Coretta Scott King spoke out against now-Sen. Jeff Sessions (R-Ala.) when he was nominated for a federal judgeship in 1986. But if she were alive today to see him nominated for attorney general, White House press secretary Sean Spicer hopes she would have changed her mind.
“I would respectfully disagree with her assessment of Senator Sessions then and now,” Spicer said on Wednesday. “I can only hope that if she was still with us today, that after getting to know him and to see his record and his commitment to voting and civil rights, that she would” regret her opposition.

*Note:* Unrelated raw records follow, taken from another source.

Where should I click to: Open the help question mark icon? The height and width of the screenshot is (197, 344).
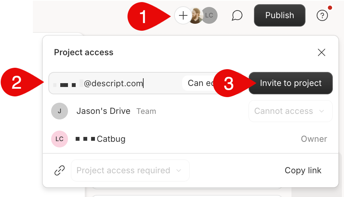(322, 15)
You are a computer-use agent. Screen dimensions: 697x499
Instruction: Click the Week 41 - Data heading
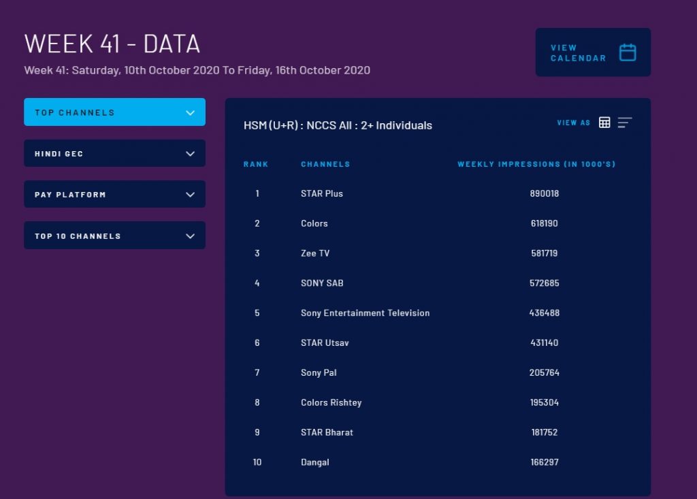click(x=112, y=44)
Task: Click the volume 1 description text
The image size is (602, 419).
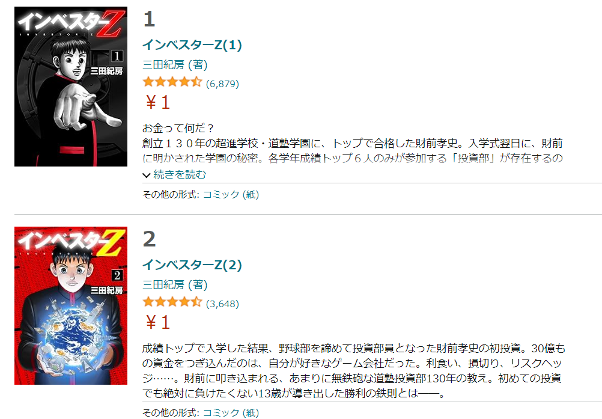Action: pos(353,143)
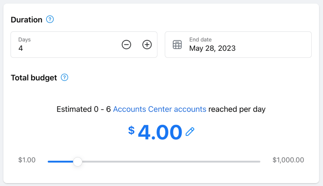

In a letter she wrote at the time, King said that Sessions “lacks the temperament, fairness, and judgement to be a federal judge.” Sessions, who has joked about supporting the KKK and once referred to a black colleague as “boy,” was denied the judgeship. Whereas King marched alongside her husband, Dr. Martin Luther King Jr., for voting rights, Sessions has referred to the Voting Rights Act as “intrusive.”
Sessions also infamously fought to prosecute three civil rights activists for voter fraud in a case that former Massachusetts Gov. Deval Patrick, who worked on the case, called a “cautionary tale” of “what can happen when prosecutorial discretion is unchecked, when regard for facts is secondary to political objectives.”
Spicer called Sessions’ record on civil rights “outstanding.”
On Tuesday night, Sen. Elizabeth Warren (D-Mass.) attempted to read King’s letter on the Senate floor but was shut down by Majority Leader Mitch McConnell (R-Ky.).
“I am surprised that the words of Coretta Scott King are not suitable for debate in the United States Senate,” Warren said.